As soon as the line containing "Task: Select D. Henry's player headshot" appears, start repeating lines exactly and continue to the end of the entries; please skip pictures.
EXERCISE MATERIAL below:
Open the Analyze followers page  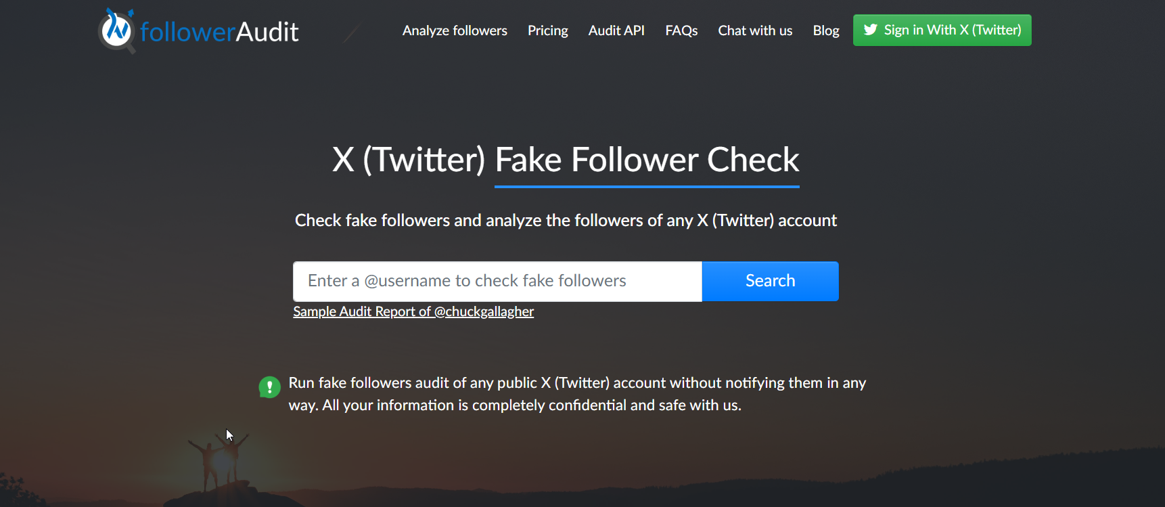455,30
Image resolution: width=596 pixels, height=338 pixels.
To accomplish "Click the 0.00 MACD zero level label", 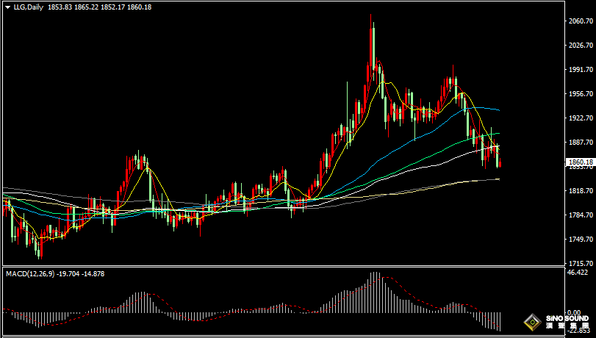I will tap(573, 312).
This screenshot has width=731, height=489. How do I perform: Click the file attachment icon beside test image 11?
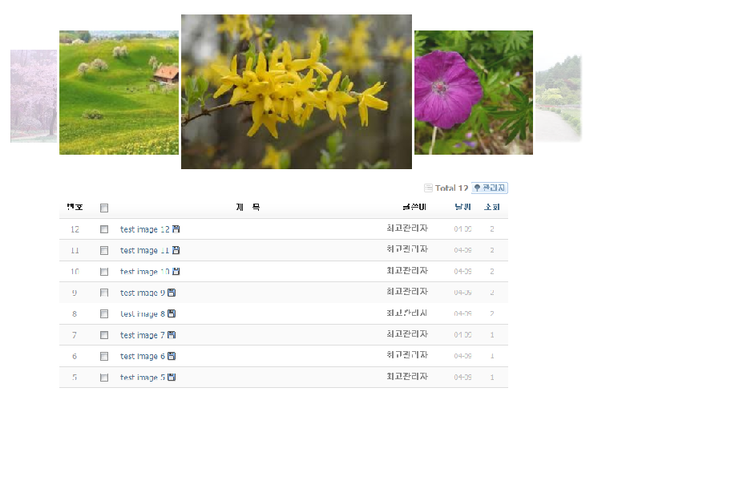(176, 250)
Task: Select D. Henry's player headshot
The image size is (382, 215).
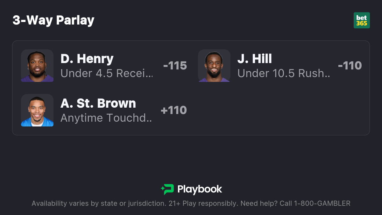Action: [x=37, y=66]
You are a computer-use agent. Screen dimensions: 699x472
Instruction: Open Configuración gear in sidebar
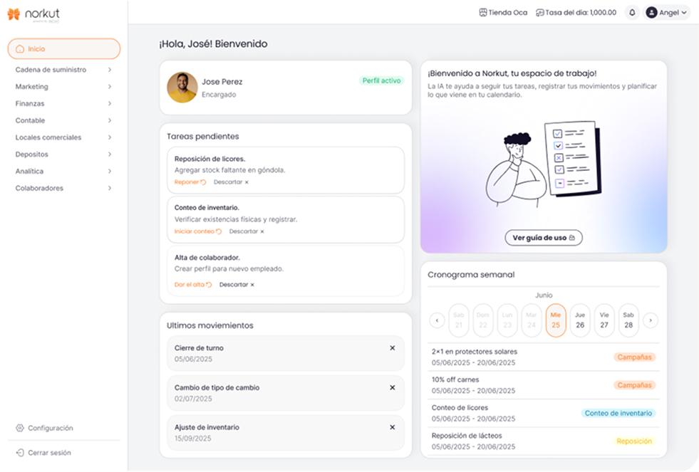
End of EXERCISE MATERIAL.
> [RESULT FOR THIS TASK]
Task: Select D. Henry's player headshot
The image size is (382, 215).
Action: [x=37, y=66]
You are a computer-use agent. Screen dimensions: 699x472
Instruction: Open Configuración gear in sidebar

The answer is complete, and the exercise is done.